**Exercise goal**
Only one part of the listing is needed: the lines from the one with "Click the Vargusvastane" through the last line, copied exactly and free of pictures.

**Dataset content**

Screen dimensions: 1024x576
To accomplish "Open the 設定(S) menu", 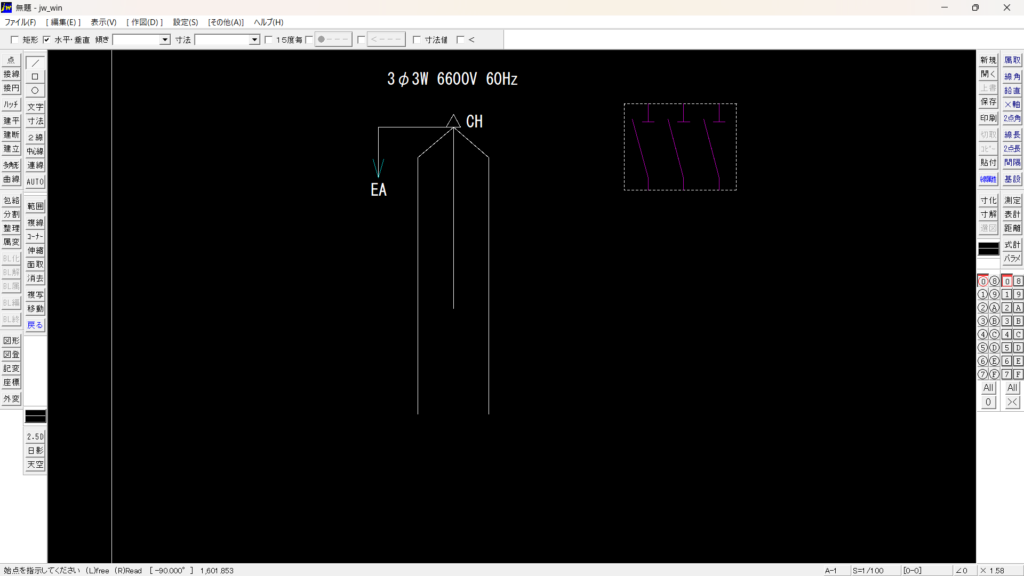I will pos(185,22).
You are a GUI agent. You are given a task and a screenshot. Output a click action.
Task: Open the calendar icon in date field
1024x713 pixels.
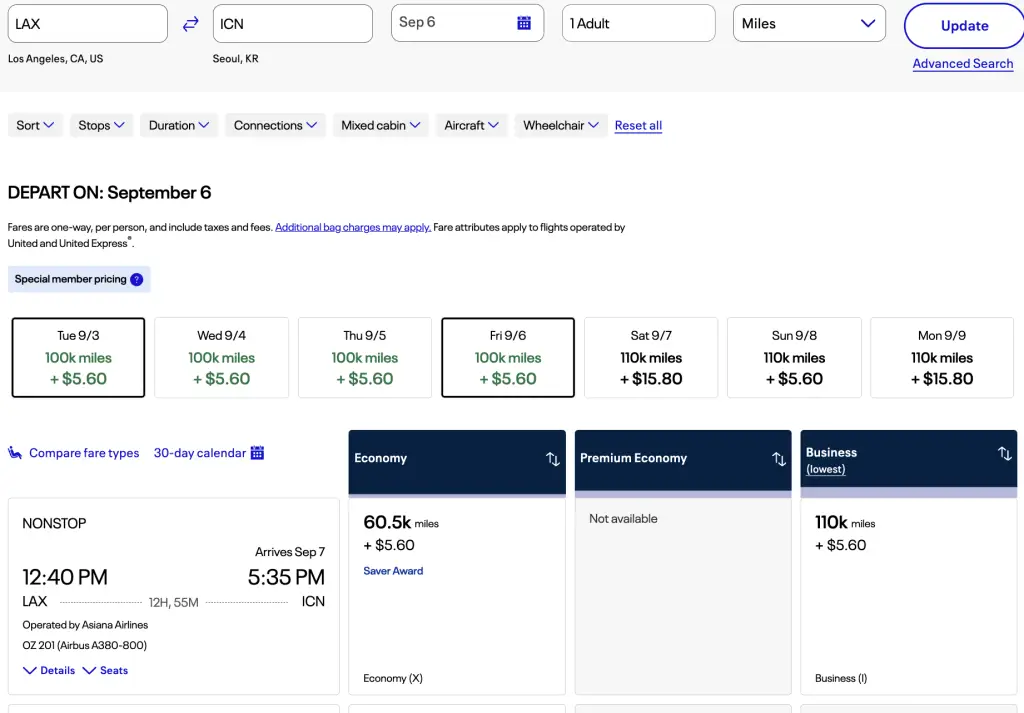524,23
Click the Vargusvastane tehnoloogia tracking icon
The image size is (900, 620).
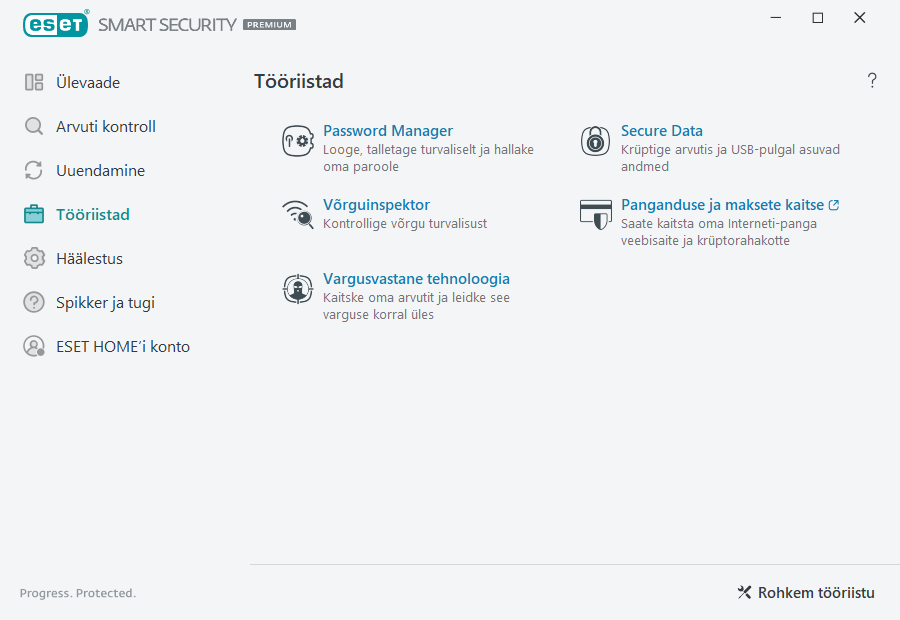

**Answer box**
Click the Vargusvastane tehnoloogia tracking icon
The image size is (900, 620).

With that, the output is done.